GIVEN TASK: In the Ropes v. Colgate opinion, what was delivered to Humphrey & Co. in return for the eighty thousand dollars? Please answer in one sentence.

── SELECTED PASSAGE

Ropes v. Colgate

17 Abb. N. Cas. 136 | N.Y. Sup. Ct. | 1886

Brown, J.

—My conclusions upon the questions of fact litigated upon the trial .will appear fully from the findings. It will be unnecessary to refer to them here, farther than they may bear upon the questions discussed in this opinion.

The defendant was a special partner in the limited copartnership known as “Humphrey & Co.” The plaintiffs seek to bold him liable as a general partner for the debts of said partnership, and claim to recover upon several distinct and separate grounds. The question of the good faith of the contribution of the special partner’s capital, was substantially disposed of on the trial. It was paid in in cash, as required by the statute, and there is absolutely no evidence of any agreement connected with such contribution, that it should be used to pay the debts which the firm of Humphrey & Colgate owed to Mr. Colgate or to the *141firm of James B. .Colgate & Go. Eighty thousand dollars of the special capital was paid to the firm of Humphrey & Colgate, and was used in connection with other money of that firm in liquidating the firm indebtedness, and in that way the debts due to Mr. Colgate and to the firm of James B. Colgate & Co. were paid. But it appears that in consideration of the sum of eighty thousand dollars thus paid, the stock of leather and hides which Humphrey & Colgate had on hand at the date of their dissolution was delivered to Humphrey and Co., and that such stock was fully worth the sum paid. Therefore, the various transactions which resulted in the payment of the debts due to Mr. Colgate and to his firm are shown to have been honest business transactions. No preconcerted agreement in reference to these details existed, and there is no evidence that would justify the inference that Mr. Colgate did not pay in his capital to the firm of Humphrey and Co., in entire good faith. The fact that the debts due to him and to Colgate & Co., by the firm of Humphrey & Colgate, were paid, is a mere incident in the transaction. Humphrey & Colgate had on hand a stock of goods worth eighty thousand dollars, and it must be assumed that the debts of that firm would have been paid if the firm of Humphrey & Co. had never been formed. The adoption* of the firm name of Humphrey and Co., was a substantial compliance with the statute.

The various questions in the case are now to be considered.

────
── DATA EXTRACT

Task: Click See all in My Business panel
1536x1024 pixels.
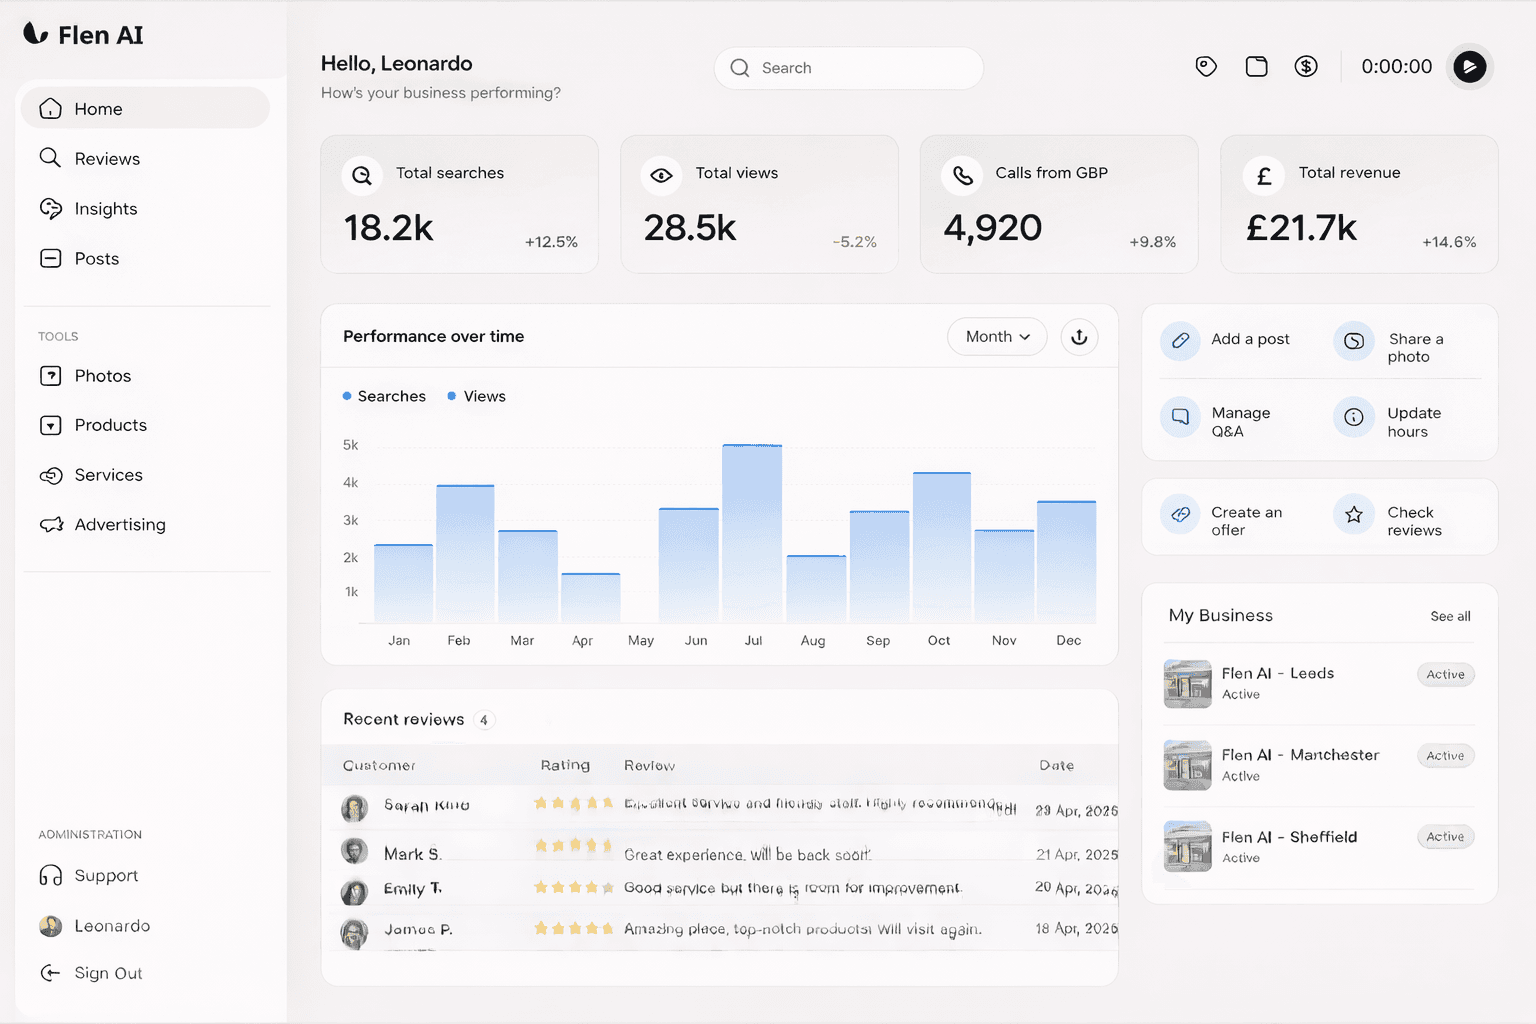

────

EXERCISE RESPONSE: The stock of leather and hides that Humphrey & Colgate had on hand at the date of their dissolution was delivered to Humphrey & Co.